The school in Welch, Texas found itself in a pickle when both the boys and girls basketball teams found themselves needing to combine after both lost members of their rosters following the winter break. As reported by the Associated Press’ Kristie Rieken, the circumstance is the kind of thing that can emerge from a town with a population of just 222.
Dawson basketball teams played separately before the holiday break, but nagging injuries often left the five-girl team with just three healthy players. And after two of the seven members of the boys team returned to South Texas after their migrant-worker parents finished seasonal work, the school’s two coaches and Fleenor decided to meld the group into one team to guarantee a complete season.
The University Interscholastic League, which regulates public high school sports in Texas, approved the consolidation with the condition that the team play a boy’s schedule through the season.
“The girls were in trouble, the boys were in trouble,” coach Ed Robison said. “It wasn’t that we saved the girls program or the boys, but we were able to help out both programs by combining. At least we have a stable team that will show up and be able to play every night.”
That stable team includes a female star as an anchor of the starting lineup. Murissa Horton, a 5-foot-6 guard, is one the team’s regular starters. She’s had to adapt to a new role, dropping from the 20 points-per-game she averaged playing the girls schedule to a more statistically marginal one, if no less important. She has also received plenty of praise from opposing coaches.

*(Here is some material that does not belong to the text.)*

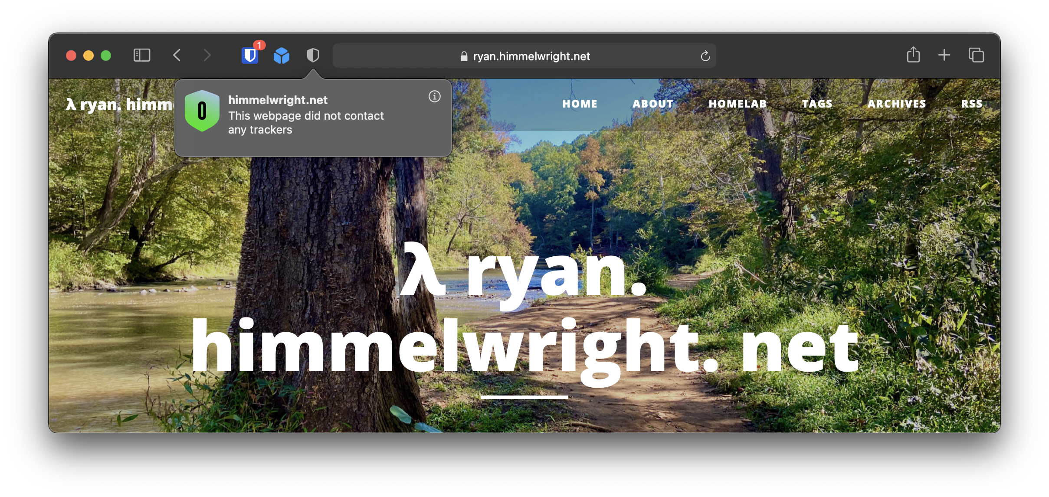Click the green zero trackers shield
Image resolution: width=1049 pixels, height=497 pixels.
coord(202,111)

“That Horton girl can play, I would take her anytime,” Sands coach Billy Grumbles told the AP.
Horton’s fellow senior, Donovan Thornton, said he was excited that the team was allowed to continue because of the merger, just perhaps not some of the skepticism that opposing coaches have had about the combined group.
“It does upset me because we came together just to play basketball,” Thornton told the AP. “We want to play basketball and the fact that people want to downgrade us, it’s not right.”